-- Data shown follows --

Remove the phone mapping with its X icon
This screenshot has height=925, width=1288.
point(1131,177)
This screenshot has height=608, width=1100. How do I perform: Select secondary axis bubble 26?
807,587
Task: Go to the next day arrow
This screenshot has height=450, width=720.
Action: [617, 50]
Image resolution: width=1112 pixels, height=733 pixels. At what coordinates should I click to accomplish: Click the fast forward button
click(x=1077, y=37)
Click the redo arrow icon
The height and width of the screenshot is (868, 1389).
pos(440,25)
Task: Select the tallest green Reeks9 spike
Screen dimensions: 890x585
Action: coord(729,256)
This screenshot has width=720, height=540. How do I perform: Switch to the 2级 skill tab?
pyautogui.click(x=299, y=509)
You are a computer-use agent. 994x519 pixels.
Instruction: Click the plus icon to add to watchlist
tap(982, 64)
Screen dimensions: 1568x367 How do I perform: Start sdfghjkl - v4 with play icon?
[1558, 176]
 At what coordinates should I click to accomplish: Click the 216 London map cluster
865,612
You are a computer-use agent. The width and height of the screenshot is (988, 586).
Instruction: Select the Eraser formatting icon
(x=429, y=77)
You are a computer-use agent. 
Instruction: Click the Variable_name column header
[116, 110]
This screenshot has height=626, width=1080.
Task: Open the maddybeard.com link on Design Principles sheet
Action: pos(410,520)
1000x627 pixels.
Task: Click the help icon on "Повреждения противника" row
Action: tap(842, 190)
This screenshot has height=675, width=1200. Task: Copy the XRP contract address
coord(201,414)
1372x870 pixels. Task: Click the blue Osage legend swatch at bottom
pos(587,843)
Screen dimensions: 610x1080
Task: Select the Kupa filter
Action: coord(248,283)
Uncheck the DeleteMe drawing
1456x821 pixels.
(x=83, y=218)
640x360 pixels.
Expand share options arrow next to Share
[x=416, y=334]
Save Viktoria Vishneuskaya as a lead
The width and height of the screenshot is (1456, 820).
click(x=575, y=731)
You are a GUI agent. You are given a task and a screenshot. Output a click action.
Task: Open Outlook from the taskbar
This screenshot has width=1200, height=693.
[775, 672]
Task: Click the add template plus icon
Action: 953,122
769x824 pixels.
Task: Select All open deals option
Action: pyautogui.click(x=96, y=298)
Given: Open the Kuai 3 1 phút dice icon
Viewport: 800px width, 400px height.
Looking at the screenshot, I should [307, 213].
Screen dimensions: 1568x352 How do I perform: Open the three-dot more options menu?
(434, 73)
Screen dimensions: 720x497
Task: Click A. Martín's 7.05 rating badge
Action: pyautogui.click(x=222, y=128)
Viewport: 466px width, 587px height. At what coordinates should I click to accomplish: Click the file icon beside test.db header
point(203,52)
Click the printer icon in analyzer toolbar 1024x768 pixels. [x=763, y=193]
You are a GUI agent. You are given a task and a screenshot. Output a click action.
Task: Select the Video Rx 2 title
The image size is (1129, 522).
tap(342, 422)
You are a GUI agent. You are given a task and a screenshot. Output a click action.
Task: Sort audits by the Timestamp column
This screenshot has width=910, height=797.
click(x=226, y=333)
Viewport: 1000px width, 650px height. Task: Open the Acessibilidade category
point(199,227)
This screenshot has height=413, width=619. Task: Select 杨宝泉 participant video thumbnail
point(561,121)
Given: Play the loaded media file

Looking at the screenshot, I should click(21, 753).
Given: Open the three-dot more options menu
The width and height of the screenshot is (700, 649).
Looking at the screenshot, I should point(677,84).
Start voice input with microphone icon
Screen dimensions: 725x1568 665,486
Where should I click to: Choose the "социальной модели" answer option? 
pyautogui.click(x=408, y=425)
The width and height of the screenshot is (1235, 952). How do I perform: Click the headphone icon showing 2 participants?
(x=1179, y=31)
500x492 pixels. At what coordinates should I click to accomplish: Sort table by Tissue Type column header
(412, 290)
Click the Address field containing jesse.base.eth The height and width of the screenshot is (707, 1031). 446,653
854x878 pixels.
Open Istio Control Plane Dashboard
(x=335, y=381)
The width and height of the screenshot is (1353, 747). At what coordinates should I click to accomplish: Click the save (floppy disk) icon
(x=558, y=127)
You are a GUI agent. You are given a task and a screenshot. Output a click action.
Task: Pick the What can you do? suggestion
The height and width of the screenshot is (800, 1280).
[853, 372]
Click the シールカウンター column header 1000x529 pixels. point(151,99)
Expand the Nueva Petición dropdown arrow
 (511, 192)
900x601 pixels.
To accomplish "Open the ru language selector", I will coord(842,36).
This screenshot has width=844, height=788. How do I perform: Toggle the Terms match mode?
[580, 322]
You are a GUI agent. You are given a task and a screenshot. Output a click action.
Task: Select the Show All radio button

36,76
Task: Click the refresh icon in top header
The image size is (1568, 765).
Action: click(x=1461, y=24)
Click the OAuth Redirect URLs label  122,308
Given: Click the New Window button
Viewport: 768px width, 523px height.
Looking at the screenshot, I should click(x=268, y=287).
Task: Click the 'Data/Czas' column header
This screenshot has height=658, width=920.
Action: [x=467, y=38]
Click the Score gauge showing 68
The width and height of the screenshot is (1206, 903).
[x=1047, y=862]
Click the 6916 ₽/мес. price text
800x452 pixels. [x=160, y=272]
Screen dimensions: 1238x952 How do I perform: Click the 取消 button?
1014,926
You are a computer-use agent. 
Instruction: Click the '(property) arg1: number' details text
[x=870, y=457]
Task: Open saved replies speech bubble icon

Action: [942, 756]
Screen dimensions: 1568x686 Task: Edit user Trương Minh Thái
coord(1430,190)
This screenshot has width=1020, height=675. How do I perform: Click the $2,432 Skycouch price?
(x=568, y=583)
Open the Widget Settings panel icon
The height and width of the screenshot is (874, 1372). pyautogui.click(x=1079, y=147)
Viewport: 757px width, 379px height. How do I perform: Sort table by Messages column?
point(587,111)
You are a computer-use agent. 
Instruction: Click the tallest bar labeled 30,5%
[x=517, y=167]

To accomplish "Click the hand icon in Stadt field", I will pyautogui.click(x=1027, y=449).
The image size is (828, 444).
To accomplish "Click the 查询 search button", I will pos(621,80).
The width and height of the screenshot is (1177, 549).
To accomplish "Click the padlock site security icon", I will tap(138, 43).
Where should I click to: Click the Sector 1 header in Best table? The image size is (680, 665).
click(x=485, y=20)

-- Data shown concluded --

__Work required__.
What lines in the records above include the string "will"? Copy each one.

__Written reply__.
To accomplish "Open the ru language selector", I will coord(842,36).
To accomplish "Click the hand icon in Stadt field", I will pyautogui.click(x=1027, y=449).
To accomplish "Click the 查询 search button", I will pos(621,80).
To accomplish "Click the padlock site security icon", I will tap(138, 43).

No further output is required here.